Dalla parte opposta rispetto al Ponte Fabricio, si trova il Ponte Cestio, che faceva da pendant rispetto al
precedente e collegava la sponda dx del Tevere all’Isola Tiberina. Probabilmente è un po’ più recente del
Ponte Fabricio, ma è quasi contemporaneo, lo si può probabilmente attribuire al pretore del 44-43 a.C. e fu
dunque realizzato intorno alla metà del I secolo a.C., anche se lo si è conosciuto per molto tempo nella sua
forma definitiva, risalente al IV secolo d.C. In realtà questo ponte fu restaurato, fu restaurato dalle fonti alla
metà del II secolo d.C., poi più volte vi si mise mano nel corso del IV secolo d.C., ma poi alcuni interventi di
restaurazione si conobbero anche nel Quattrocento e nel Seicento, fu danneggiato nel corso dell’Ottocento,
ma a un certo punto venne completamente demolito.
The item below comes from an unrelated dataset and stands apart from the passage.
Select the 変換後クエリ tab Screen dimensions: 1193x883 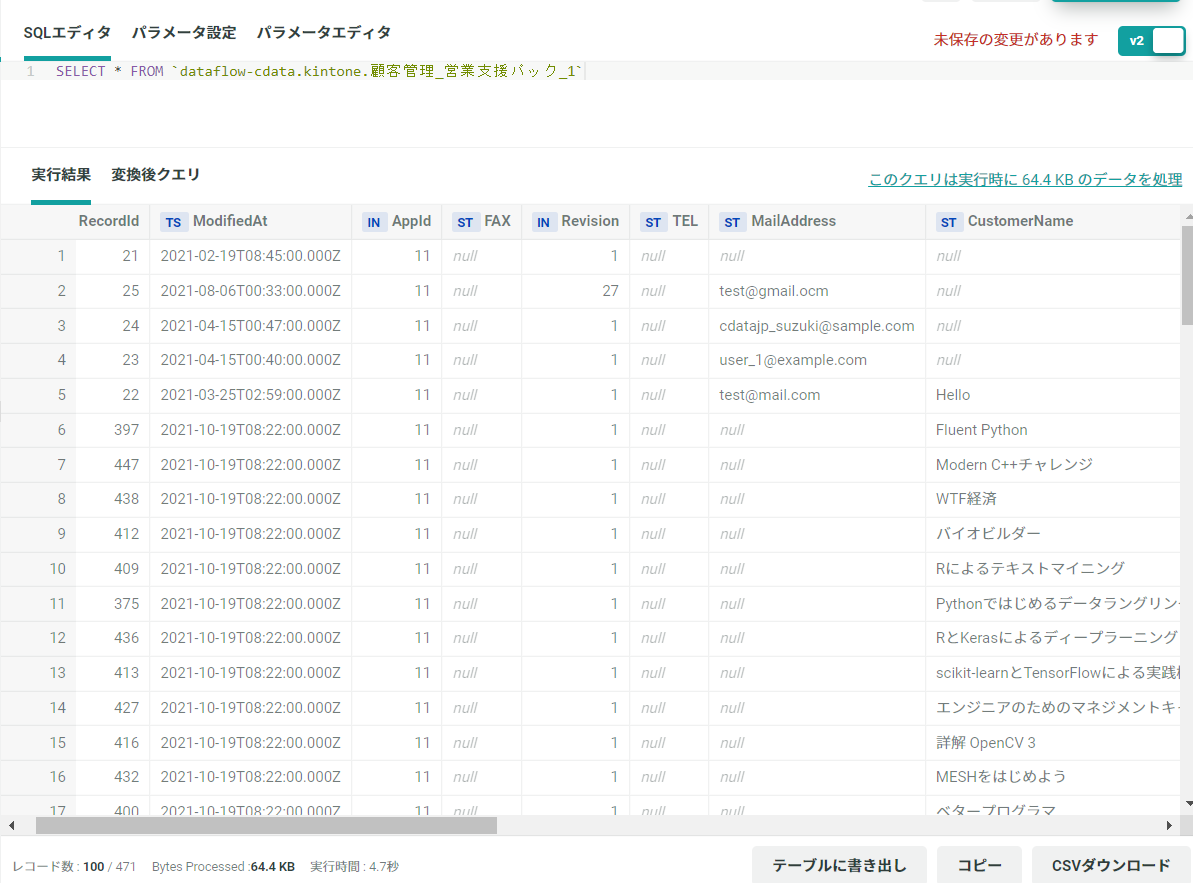coord(155,174)
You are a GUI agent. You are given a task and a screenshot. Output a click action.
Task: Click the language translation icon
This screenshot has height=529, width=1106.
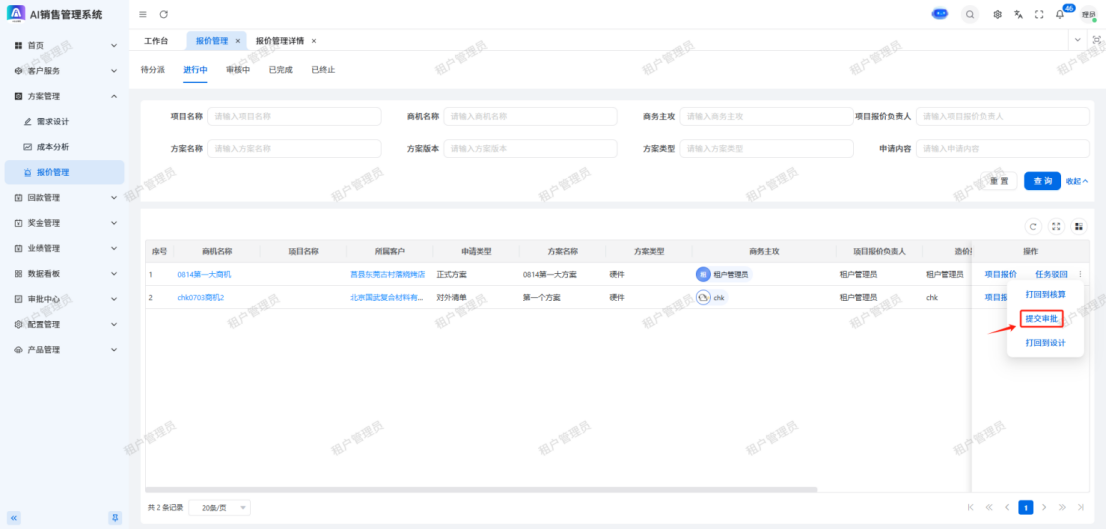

Lo vediamo qui in un’img. dell’Ottocento, proprio
prima della demolizione, e vediamo anche come era realizzato, quali erano le caratteristiche della sua
struttura, questo era l’aspetto originario del ponte prima della demolizione, con un’arcata molto ampia al
centro e due archi minori ai lati. Fu infatti demolito a fine Ottocento, quando vennero rifatti gli argini del
Tevere e questo è il suo aspetto oggi. Va detto che furono recuperati dalla vecchia struttura diversi elementi
che poi furono reimpiegati nel rifacimento, nei lavori di rifacimento di questo manufatto, in particolare i
vecchi materiali da costruzione sono concentrati nell’area dell’arcata centrale.
Ricordiamo un altro importante ponte di epoca romana, uno dei ponti più antichi, anch’esso ricordato da
Tito Livio, ed è il Ponte Milvio, che era situato nell’area settentrionale della città di Roma. Qui lo vediamo
raffigurato in questa planimetria. Il Ponte Milvio è uno dei ponti più antichi di Roma e anche uno dei più
belli, è ricordato da Tito Livio in relazione a fatti avvenuti nel 207 a.C., è però soprattutto ricordato per
l’importante avvenimento risalente al 312 a.C., cioè la famosa battaglia del Ponte Milvio combattuta da
Costantino e da Massenzio, dunque il Ponte Milvio è passato alla storia proprio per questo importante
avvenimento di carattere storico. È uno dei più antichi ponti di Roma, al di sopra di esso nel 27 a.C. era
stato anche realizzato un arco con una statua dedicata ad Augusto, è un ponte di grande effetto, sul quale
poi si conservano strutture di età medievale. È costituito da una serie di sei arcate, quelle mediane sono di
dimensioni maggiori rispetto alle laterali, e presenta 5 robusti piloni con dei frangiflutti a pianta triangolare,
al di sopra dei quali si aprono i cosiddetti archi di piena. Questo ponte era realizzato in tufo di grotta oscura
e travertino per il rivestimento, è un ponte particolarmente importante perché consentiva
l’attraversamento del Tevere nella parte nord della città di Roma, sostanzialmente dove passava la Via
Flaminia, in prossimità poi del ponte si diramavano altre importanti direttrici, fra cui la Via Cassia. Nel
Medioevo il Ponte Milvio costituì la principale via di accesso e di uscita da e per Roma, fu naturalmente più
volte, anche per la sua importanza, più volte restaurato nel corso dei secoli, fino all’Ottocento in
particolare, si ricordano importanti interventi di restauro.